## Задания
**1.** Почему в отрывке о соседке Любе автор считает, что незачем приводить статистику и цифры? Ответьте в одном–трех предложениях.
**2.** Пожалуйста, продолжите отрывок о соседке Любе, начав сразу после его последней фразы.

## Отрывок текста
◇ ◇ ◇ ◇

ЧТО СКАЗАЛ О РЫНКЕ МЕНАНДР?
По-шукшински играя желваками, глядя сумрачно на реалии заполошного и больно бьющего под дых дня, пытаюсь в нем совместить цепко несовместимое. И нетолько напитавшись соками его занозистого и горького рассказа «Чужие» про простого русского мужика-труженика дядю Ермолая и про Великого князя, но и волнением, которым переполнено без остатка все его творчество.
Тем более жизнь сегодня кричит такими противоречиями, прежде всего социального толка, каждой свой клеточкой своею кричит, что совсем не надо демонстрировать рядом тут какие-то умопомрачительные портянки статистики, выкладывать поленницу цифр выше головы, достаточно кинуть взгляд на что-либо находящее с тобою рядом.
Вот взгляну, оторвавшись от дел, на эстрадную разлюли-диву, рассевшуюся в очередной раз семейно на телеподиуме среди сытых и холеных тружеников телеэфира и празднующую, с купеческим размахом очередной свой праздник жизни — дескать, взгляните-ка, этак вельможно и показушно, с каким все мы тут шиком живем!
И тут же разом на жизнь-житуху своей соседки Любы, которая колотясь в этой жизни, еле-еле сводит концы с концами и которая вечерами, и это не парадокс, а реалии жизни, влюбленными глазами, забыв неурядицы свои на эту диву дивную, и на ее чередой идущие праздники, как бы отдыхая, пялится.
Оттрубила Люба на моторном заводе большую часть своей биографии. В цехах его, ныне глазеющих выбитыми глазницами полуразобранных корпусов. И отвалило ей родное государство за труды и радения аж 10 тысяч пенсии. И если бы еще не небольшой приработок уборщицей в одном из офисов, дело однозначно бы пахло трубой. А она еще одевает и обувает внучку, которая с ней живет. Дочь ее дунула с мужем куда-то на севера, но севера тех кормит скудно, и она со своей пенсии еще помогает и этим незадачливым путешественникам и на лето берет к себе жить и вторую внучку.

◇ ◇ ◇ ◇

## Исходные материалы
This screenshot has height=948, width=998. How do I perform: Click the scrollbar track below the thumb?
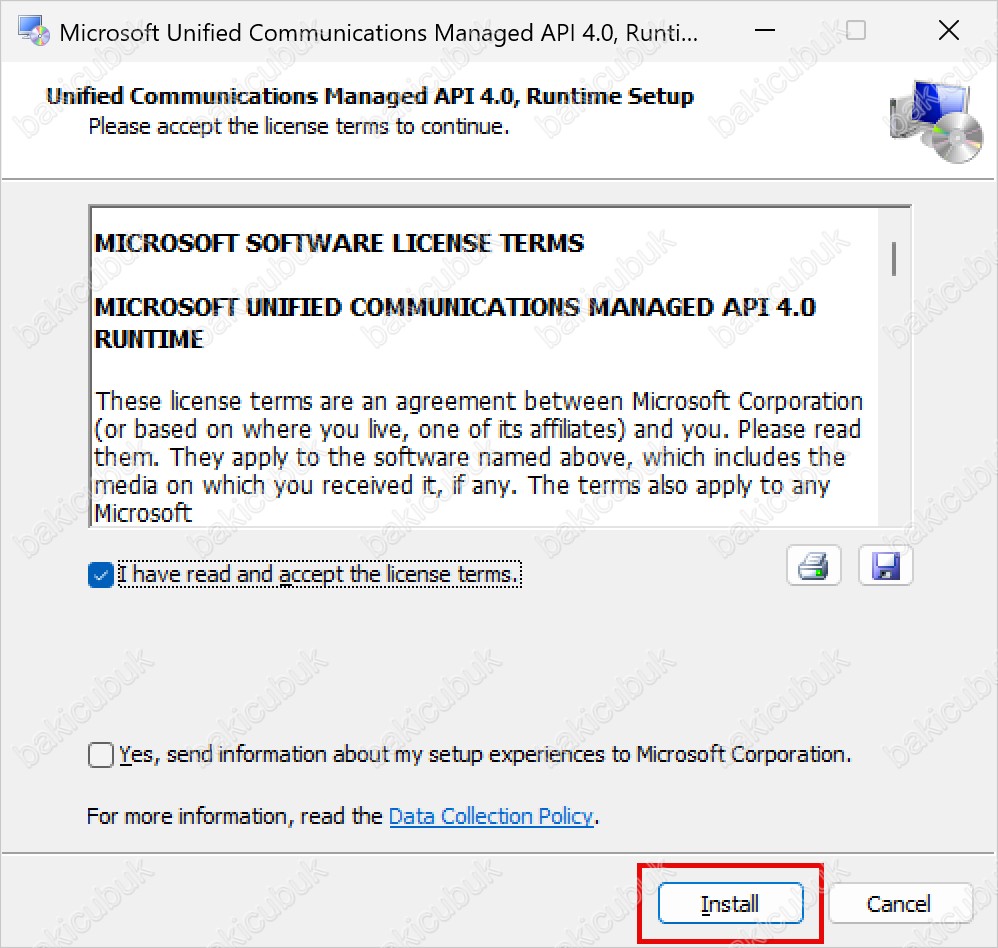click(x=894, y=401)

◇ ◇ ◇ ◇

## Ответы к заданиям
**1.** Жизнь сегодня и так кричит противоречиями, прежде всего социальными. Поэтому, по словам автора, не нужно выкладывать статистику и груды цифр: достаточно взглянуть на то, что находится рядом.

**2.**
Вот так она в нашем рыночном царстве живет-процветает — каждая копейка у ней на счету. И которая о себе сама говорит, не стесняясь, — мы бомжи, только с пропиской.
Впрочем, вот еще парадокс времени, голосующая на выборах всегда по нехитрому правилу: лишь бы войны не было!
А у нас переулок, в котором я живу в любой двор пальцем — горьковская проза. Ей Богу не вру! Ни-ще-та ото всюду сумеречной улыбкой так и зыркает.
Так вот смотрю я на все это, на все эти кричащие на каждом углу из каждой норы, социальные и нравственные коллизии и пытаюсь совместить с тем, что нам говорят и глаголят.
Когда его величество рынок царствует у нас ныне кругом.
А что до рынка, то ему, на мой взгляд, очень точное определение дал великий греческий комедиограф Менандр, живший во второй половине IV века до н.э., у которого есть характеризующая рынок емкая формула из пяти слов: «Толпа, рынок, акробаты, увеселения, воры».
И сегодня, ткни пальцем в любую щель нашего дня и ты все это увидишь в полном и великолепии и блеске.
Рынок, под аккомпанемент лихой и хлесткой фразы, истасканной до не могу, уж не припомню кем и сказанной, и приписываемой злобным и таким нехорошим большевикам и повторяемой и тиражируемой всею мощью нынешнего агитпропа такими добрыми, а главное человеколюбивыми либералами: «Отобрать и поделить», тыкающих при всяком удобном случае в это носом обывателя, что нам демонстрирует?
Нимало не смущаясь, что под истошные вопли этой фразы именно наши приватизаторы до нитки обобрали народ. И еще так и не успокоились. И чем всякое повышение цен, тарифов, налогов, штрафов благим голосом орет на каждом перекрестке наших дней.
И никто на рельсы не собирается по этому поводу ложиться.
Обобрали до нитки под поганые ваучеры, за которые слупили с жаждавшего заокеанского счастья обывателя по 25 рублей, пообещав дураку две «Волги». И тоже все это, не большевики, а сами, ха-ха! — поделили в тесном кругу.
Но отобрать, поделить — ладно бы. Так хоть в дело бы пустили то, что у народа умыкнули.
Но наш все ведающий, кроме стыда и совести, либерал пошел дальше. Отобрать и поделить все это в тесном кругу — для него это уже — мало. Оптимизировать, обанкротить, металл — до последнего винтика в Китай, корпуса промгигантов — на щебенку. Площадку разровнять. И на ней либо автостоянку устроить. Либо желанную, все под ту же аренду, недвижимость задорными и вычурными этажами в небо вознести.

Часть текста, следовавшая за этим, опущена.